ESG’s influence on reporting corporate emissions According to a McKinsey study, 90% of S&P 500 companies now publish ESG reports. In fact, the SEC is considering new rules which would stipulate that all publicly traded companies include their climate-related risks and greenhouse-gas (GHG) emissions. That is, companies would be forced to report total emissions and spillover effects, which would make it more difficult for companies to hide behind their numbers. This consideration aligns well with the recently adopted Federal Building Performance Standards and Building Performance Colorado.

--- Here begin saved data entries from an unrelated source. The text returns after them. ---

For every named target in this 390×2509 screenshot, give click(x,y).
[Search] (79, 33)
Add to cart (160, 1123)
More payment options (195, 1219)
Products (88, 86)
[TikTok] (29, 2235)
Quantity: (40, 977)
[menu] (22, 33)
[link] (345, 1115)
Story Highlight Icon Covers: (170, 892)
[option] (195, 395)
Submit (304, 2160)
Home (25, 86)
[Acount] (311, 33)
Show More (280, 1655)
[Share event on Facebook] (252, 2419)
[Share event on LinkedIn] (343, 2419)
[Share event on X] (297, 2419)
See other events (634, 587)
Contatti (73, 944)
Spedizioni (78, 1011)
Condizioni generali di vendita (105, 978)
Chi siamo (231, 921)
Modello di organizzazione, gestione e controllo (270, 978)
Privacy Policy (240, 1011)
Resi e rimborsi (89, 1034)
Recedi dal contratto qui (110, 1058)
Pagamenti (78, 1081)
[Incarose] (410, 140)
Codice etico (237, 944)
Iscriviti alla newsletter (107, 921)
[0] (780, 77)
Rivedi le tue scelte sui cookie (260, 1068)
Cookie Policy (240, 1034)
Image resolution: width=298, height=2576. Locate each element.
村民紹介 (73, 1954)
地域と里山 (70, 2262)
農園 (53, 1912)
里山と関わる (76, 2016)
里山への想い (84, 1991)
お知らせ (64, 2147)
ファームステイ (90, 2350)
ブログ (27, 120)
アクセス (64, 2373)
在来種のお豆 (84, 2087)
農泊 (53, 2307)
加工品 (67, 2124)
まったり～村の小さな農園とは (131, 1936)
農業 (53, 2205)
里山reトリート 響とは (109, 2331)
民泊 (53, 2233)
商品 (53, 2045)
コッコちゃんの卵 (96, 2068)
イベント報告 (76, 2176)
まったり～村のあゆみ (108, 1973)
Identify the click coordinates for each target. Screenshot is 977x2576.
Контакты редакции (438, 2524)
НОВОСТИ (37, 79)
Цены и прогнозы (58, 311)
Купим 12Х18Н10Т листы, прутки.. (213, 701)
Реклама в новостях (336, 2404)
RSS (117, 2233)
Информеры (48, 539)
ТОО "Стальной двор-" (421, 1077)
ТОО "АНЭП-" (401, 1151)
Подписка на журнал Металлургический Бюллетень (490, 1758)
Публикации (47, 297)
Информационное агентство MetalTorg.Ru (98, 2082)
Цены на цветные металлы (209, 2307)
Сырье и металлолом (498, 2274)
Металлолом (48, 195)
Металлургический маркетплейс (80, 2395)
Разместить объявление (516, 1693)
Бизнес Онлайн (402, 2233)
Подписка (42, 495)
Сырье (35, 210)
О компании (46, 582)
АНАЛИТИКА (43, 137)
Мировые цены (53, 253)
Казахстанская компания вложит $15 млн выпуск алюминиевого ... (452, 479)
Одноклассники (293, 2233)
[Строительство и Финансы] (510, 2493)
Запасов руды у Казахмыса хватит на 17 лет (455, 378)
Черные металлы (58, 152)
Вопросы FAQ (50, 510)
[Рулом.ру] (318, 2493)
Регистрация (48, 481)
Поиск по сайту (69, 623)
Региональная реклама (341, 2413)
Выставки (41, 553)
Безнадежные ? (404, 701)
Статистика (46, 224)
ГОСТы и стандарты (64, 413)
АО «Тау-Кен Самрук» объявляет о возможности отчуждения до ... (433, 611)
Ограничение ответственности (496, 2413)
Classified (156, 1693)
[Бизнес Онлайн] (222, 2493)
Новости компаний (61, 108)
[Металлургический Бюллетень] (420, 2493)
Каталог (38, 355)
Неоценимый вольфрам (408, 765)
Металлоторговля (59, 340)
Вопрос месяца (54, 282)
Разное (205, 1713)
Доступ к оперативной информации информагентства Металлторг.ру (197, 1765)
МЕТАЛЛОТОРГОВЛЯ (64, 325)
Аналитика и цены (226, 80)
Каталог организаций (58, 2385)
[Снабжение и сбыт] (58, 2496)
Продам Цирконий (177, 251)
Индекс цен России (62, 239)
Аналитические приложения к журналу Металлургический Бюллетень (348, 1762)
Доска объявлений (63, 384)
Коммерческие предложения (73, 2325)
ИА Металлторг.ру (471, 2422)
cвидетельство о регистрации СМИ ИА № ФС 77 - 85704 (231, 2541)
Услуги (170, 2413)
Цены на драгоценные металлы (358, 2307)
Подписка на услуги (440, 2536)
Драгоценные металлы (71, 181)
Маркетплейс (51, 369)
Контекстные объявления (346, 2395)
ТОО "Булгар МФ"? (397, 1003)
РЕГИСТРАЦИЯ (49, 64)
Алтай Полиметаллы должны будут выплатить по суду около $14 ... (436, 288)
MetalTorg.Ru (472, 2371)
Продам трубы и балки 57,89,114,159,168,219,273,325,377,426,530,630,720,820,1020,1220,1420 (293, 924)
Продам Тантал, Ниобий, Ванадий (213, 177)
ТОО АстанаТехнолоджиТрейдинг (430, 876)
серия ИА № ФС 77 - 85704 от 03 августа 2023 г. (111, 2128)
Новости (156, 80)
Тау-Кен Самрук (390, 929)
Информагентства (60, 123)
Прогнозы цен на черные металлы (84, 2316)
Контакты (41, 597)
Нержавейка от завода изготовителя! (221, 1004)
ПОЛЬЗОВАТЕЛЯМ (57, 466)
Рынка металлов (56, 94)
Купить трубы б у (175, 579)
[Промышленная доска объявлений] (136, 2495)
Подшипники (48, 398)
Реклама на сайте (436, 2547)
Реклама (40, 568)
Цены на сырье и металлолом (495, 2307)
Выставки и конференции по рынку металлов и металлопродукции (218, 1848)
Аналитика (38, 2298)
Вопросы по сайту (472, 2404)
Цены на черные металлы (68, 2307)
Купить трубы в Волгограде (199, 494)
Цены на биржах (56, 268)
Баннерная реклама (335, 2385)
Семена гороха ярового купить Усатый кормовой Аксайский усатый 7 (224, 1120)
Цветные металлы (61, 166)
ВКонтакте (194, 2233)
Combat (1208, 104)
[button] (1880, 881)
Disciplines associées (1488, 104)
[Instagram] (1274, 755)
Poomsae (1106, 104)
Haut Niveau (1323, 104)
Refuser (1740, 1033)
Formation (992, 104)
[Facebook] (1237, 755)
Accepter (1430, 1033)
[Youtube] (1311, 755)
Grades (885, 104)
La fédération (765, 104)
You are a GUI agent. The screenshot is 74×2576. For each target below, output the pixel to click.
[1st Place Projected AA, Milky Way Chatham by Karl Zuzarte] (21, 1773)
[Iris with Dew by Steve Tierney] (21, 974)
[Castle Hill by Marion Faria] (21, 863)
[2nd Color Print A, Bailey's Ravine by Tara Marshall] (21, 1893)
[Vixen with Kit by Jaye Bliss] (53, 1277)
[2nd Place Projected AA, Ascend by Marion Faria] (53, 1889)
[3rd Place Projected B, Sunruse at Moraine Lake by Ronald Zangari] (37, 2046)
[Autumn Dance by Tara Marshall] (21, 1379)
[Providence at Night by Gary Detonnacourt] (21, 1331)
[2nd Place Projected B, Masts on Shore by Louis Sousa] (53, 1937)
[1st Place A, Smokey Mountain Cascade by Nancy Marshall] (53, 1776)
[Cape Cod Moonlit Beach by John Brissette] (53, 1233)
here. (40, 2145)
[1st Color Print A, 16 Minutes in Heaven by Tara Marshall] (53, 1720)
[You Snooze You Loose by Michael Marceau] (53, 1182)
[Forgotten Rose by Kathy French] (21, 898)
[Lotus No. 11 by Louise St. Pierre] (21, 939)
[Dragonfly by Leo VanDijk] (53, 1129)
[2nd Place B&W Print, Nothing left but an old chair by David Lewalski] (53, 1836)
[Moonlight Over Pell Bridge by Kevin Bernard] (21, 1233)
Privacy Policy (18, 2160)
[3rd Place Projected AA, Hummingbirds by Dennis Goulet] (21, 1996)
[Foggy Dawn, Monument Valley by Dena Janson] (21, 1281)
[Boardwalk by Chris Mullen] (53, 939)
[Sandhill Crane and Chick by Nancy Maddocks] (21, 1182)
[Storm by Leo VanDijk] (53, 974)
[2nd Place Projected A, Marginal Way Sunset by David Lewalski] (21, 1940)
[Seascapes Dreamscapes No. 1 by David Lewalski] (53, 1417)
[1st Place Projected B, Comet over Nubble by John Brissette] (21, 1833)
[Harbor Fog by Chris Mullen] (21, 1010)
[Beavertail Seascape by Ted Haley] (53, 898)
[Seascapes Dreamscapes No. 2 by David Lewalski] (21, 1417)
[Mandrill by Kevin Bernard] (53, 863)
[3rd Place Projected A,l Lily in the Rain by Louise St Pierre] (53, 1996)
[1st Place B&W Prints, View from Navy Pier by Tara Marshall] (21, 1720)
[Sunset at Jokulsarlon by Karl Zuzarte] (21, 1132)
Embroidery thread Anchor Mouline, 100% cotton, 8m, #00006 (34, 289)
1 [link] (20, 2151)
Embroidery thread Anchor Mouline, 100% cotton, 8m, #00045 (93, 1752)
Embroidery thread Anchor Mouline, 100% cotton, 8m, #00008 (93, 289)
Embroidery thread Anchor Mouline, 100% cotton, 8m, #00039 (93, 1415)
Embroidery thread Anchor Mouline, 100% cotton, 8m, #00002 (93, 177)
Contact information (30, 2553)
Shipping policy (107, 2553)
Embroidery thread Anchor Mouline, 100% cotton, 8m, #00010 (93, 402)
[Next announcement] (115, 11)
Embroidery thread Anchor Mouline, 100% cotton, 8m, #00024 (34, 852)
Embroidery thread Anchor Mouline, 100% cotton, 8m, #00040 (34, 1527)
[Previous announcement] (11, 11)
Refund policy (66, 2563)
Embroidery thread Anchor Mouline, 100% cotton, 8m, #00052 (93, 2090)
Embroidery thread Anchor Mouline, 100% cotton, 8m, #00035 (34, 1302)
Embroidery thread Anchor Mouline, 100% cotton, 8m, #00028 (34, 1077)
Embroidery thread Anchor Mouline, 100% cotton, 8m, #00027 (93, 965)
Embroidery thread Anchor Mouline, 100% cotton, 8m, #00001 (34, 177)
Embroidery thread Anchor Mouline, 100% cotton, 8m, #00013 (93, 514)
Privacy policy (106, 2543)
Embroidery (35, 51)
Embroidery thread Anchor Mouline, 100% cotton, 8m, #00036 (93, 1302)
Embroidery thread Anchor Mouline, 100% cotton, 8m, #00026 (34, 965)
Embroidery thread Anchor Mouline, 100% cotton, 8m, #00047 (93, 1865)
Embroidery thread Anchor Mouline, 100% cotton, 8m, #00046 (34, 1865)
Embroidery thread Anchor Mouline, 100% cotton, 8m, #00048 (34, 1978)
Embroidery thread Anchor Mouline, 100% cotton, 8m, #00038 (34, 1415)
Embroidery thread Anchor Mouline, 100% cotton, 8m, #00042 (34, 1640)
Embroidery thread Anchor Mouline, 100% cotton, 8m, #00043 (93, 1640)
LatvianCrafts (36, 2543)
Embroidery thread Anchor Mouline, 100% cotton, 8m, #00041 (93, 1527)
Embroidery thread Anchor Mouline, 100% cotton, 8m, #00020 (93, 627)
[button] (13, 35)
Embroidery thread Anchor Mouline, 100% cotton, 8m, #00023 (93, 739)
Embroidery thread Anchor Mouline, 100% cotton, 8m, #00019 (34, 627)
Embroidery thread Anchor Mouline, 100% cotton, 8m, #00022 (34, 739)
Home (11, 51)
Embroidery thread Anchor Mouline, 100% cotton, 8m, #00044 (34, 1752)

Shifting Demographics By 2025, millennials will represent ¾ of the workforce and they have been dubbed the values-driven generation. One of their motivators is to make the planet better; hence, they are more likely to invest and do business with green and socially responsible companies. Furthermore, as millennials and women grow in numbers in the labor market and in assets, they will be able to wield even more ESG influence.

Controversies Is ESG pushing the envelope too far…? That has yet to be determined. There is criticism around greenwashing, marketing a company’s sustainability, and the murkiness around measuring a company’s ESG.  Some companies that have been wrapped up in ESG and profit scandals are Volkswagen, Nikola and Theranos. Volkswagen’s 2015 Diesel-Gate scandal, Nikola’s CEO touting their EV truck progress in 2020, Theranos wild claims in 2016 about the success of their blood-tests. Moreover, there still is not a universal tool to measure a company’s ESG, which can make it tricky discerning a company’s actual ESG vs. their greenwashing.

Positive Outcomes Wherever you stand on climate change, it is hard to deny that emitting less pollutants into the environment is better for our society and planet. Sure, this comes at a cost, but let us not go there. What researchers have proven: there is a correlation between companies that adhere to ESG standards tend to have happier and healthier teams; greater productivity and profitability; greater retention and return on investment (buildings). Bringing it back to Colorado’s ESG office space, many ESG reports provide accurate data, which can help companies and investors make informed decisions. Tenants are now weighing in on whether a building is comfortable and efficient. Some of the savvier tenants, are even asking the tough questions: what are property managers and operators long-term energy plans, and what are they doing to reduce GHG emissions and waste?

Better and greener Colorado’s latest building energy initiatives such as Building Performance Colorado and Energize Denver tie into ESG. Is Denver’s goal to be nearly carbon-neutral by 2040 attainable? How much of a role will electrification play…? All the investments and interest in ESG is exciting-I hope we continue to bet on the right solutions to make Colorado better and greener.